In the end, it seems that searching for jobs all day, all week, for quarter of a year, may be more counter-productive than effectual. Claimants like Crane and Pheby might be able to produce more applications, but they can't magically create jobs that don't exist. In just an afternoon of conversations with these people, the tension and frustration was palpable. They felt patronized and, crucially, utterly unmotivated. Forget any Paul Dacre headline about benefit fraudsters—there is nothing cushy about being unemployed under the current Coalition government.
It's hard to see this scheme—which increasingly feels like a farcical joke—as not setting its claimants up to fail. Pheby's ability to eat, drink, get around and heat his home now depends on it. If he switches off his alarm clock one morning and decides he can't face a day in the center, or has to call in sick because he's picked up norovirus, he might lose his benefits.

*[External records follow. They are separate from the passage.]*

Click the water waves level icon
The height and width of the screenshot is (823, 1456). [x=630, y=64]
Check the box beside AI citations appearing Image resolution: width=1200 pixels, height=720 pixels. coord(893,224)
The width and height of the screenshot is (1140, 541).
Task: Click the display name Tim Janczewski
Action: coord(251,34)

Across the UK, the amount of claimants receiving sanctions and losing their benefits has been consistently rising since October 2012, when the DWP issued a tougher policy on sanctions. The new sanctions regime increased the minimum sanction from a week to a month and the maximum length of a sanction to three whole years. The new rules meant that claimants could see their benefits cut for a number of reasons, including failure to partake in a mandatory workfare program, leaving a job or program with no good reason, missing a sign-on session or even arriving late.
Under the coalition, the annual number of Jobseeker Allowance and Employment Support Allowance sanctions has almost doubled. In the last quarter of 2013, 227,629 people were sanctioned—that's 69,600 more than in the equivalent quarter in 2012. Still, the spokesperson who took my call at the Department for Work and Pensions says: "It's only right that we look at new ways to target support to people who are finding it difficult to get a job. The supervised job search pilots are all up and running in selected areas in the country and, if they are successful, the changes may be rolled out further."
But it's the sanctions that Pheby and others I spoke to believe is the whole point of this scheme: "T hey put as many hoops in the way so the people that they consider don't absolutely need the money will drop out."